Je m’avançai timidement vers l’autre bout de la salle observant tout cela tandis que je rasais les murs. Tout à coup j’arrivai devant un écriteau en carton gisant sur un pupitre ; on y lisait ces mots, couchés dans une écriture magnifique : » Prenez garde. Il mord »
Je grimpai immédiatement sur le pupitre, persuadé que dessous il y avait au moins un gros chien. Mais j’avais beau regarder tout autour de moi avec inquiétude, je ne l’apercevais pas. J’étais encore absorbé dans cette recherche, lorsque Monsieur Mell revint et me demanda ce que je faisais là-haut. « Je vous demande bien pardon, monsieur, mais je regarde où est le chien.
- Le chien, dit-il, quel chien ?
- N’est-ce pas un chien, monsieur ?
- Quoi ? Qu’est-ce qui n’est pas un chien ?
- Cet animal auquel il faut prendre garde, monsieur, parce qu’il mord.
- Non Copperfield, dit-il gravement, ce n’est pas un chien ; C’est un garçon. J’ai pour instruction, Copperfield, de vous accrocher cet écriteau derrière le dos. Je suis fâché d’avoir à commencer par là avec vous, mais il le faut. »
Sur ce, il me fit descendre et m’attacha l’écriteau qui était fort adapté à sa fonction, sur mes épaules tel un havresac ; et partout où j’allais ensuite, j’eus la consolation de le transporter avec moi.
Ce que j’eus à souffrir de cet écriteau, personne ne peut le deviner. Qu’il fût possible de me voir ou non, je me figurais toujours que quelqu’un était là à le lire ; ce n’était pas un soulagement pour moi que de me retourner et de ne voir personne, car où que se trouvât mon dos, je me figurais toujours qu’il y avait quelqu’un derrière. La cruauté de l’homme à la jambe de bois aggravait encore mes souffrances ; c’était lui l’autorité, et si jamais il me voyait m’appuyer le dos contre un arbre ou contre le mur, ou contre la maison, il criait de sa loge d’une vois formidable : « Holà ! Vous là ! Copperfield ! Mettez cette pancarte en évidence ou je vous colle un rapport ! »/
Le terrain de récréation était une cour nue, en gravier, où donnaient le derrière de la maison et les dépendances ; je savais que les domestiques lisaient ma pancarte, que le boucher et le boulanger la lisaient ; en un mot que tous ceux qui entraient et sortaient le matin, tandis que je m’y promenais par ordre, lisaient qu’il fallait prendre garde à moi parce que je mordais. J’avais fini réellement par avoir peur de moi comme d’une espèce d’enfant sauvage qui mordait pour de bon.

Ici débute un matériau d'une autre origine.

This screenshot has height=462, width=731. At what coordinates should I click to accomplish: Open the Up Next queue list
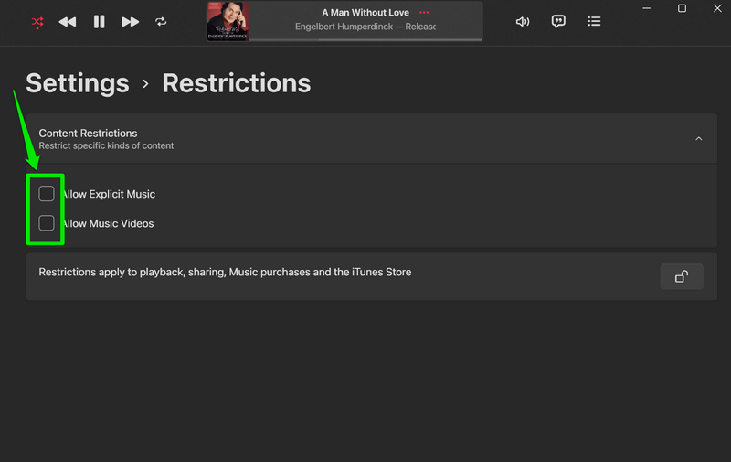click(x=594, y=21)
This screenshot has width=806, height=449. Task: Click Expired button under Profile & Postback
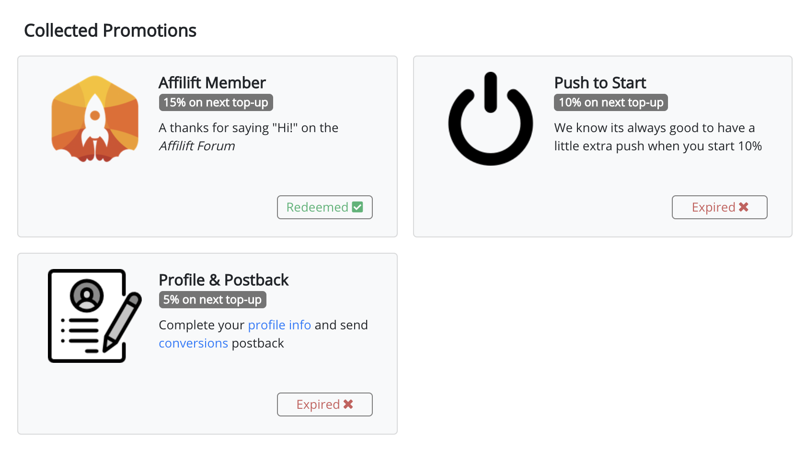pyautogui.click(x=325, y=404)
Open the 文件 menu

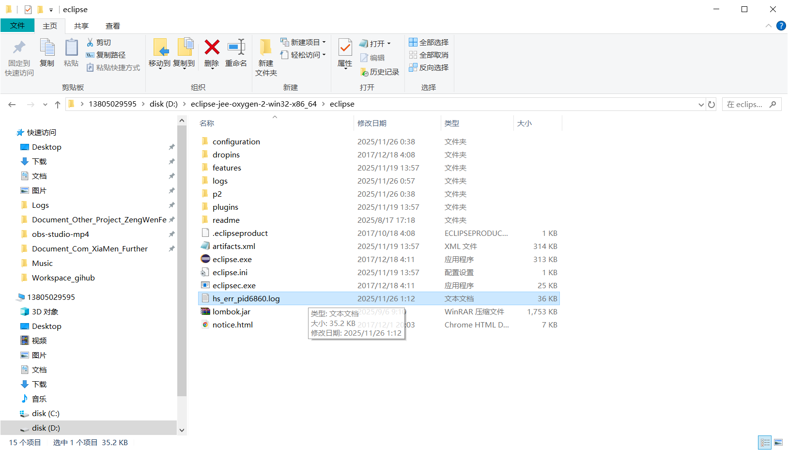click(x=17, y=26)
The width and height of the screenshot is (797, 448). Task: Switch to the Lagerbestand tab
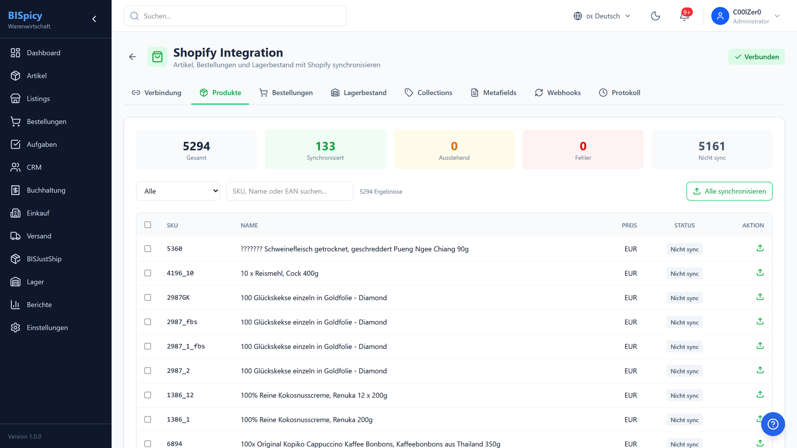pos(359,93)
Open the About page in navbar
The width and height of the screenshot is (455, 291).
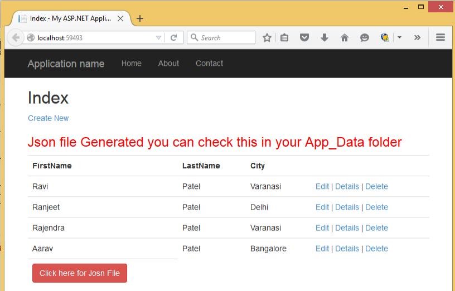pyautogui.click(x=168, y=64)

Il y avait dans cette cour de récréation une vieille porte sur laquelle les élèves avaient coutume de graver leurs noms. Elle était complètement couverte d’inscriptions de ce genre. Dans ma terreur de voir arriver la fin des vacances et le retour des élèves, je ne pouvais lire le nom d’un élève sans me demander ce qu’il penserait en lisant : Prenez garde, il mord.
1) Quelle image de l’éducation anglaise à cette époque est donnée par le narrateur ?
2) Relevez le champ lexical de la souffrance ? A quel autre sentiment cette souffrance est-elle associée ?
3) Quel sentiment Charles Dickens veut-il faire naître chez le lecteur ?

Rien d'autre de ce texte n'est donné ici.